→ Exercise description: Below are the entries to work from; restate word for word the portion that opens with the line containing "Cookie Policy (1688, 1205)" and closes with the line containing "PRODUCTS (898, 247)", keeping both.

(Stored dataset items)
'''

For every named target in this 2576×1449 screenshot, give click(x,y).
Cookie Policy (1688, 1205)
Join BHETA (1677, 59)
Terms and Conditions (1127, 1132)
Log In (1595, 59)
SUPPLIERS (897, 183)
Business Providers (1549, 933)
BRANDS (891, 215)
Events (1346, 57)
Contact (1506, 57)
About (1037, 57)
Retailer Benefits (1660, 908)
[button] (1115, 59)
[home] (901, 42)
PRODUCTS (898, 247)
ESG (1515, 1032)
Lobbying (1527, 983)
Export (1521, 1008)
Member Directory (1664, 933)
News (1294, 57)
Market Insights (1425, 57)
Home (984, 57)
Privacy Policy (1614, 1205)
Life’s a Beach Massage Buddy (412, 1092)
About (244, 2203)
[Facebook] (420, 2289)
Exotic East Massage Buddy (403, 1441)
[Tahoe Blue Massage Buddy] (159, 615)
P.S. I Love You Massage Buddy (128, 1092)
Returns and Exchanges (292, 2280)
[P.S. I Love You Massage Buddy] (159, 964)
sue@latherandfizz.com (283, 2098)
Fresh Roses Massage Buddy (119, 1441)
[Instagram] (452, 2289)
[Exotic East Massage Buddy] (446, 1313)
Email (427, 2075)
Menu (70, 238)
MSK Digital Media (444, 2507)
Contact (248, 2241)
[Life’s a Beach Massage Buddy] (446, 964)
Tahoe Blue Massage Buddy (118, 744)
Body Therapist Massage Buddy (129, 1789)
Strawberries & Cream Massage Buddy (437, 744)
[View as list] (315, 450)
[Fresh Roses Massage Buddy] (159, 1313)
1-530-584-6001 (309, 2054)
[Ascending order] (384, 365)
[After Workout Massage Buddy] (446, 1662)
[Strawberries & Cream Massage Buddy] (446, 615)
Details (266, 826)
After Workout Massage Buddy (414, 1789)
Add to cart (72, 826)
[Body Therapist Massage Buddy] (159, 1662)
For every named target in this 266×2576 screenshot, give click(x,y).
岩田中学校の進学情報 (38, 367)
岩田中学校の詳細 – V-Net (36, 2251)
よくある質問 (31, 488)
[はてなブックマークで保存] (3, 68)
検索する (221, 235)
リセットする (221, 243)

'''

→ Answer:
Cookie Policy (1688, 1205)
Join BHETA (1677, 59)
Terms and Conditions (1127, 1132)
Log In (1595, 59)
SUPPLIERS (897, 183)
Business Providers (1549, 933)
BRANDS (891, 215)
Events (1346, 57)
Contact (1506, 57)
About (1037, 57)
Retailer Benefits (1660, 908)
[button] (1115, 59)
[home] (901, 42)
PRODUCTS (898, 247)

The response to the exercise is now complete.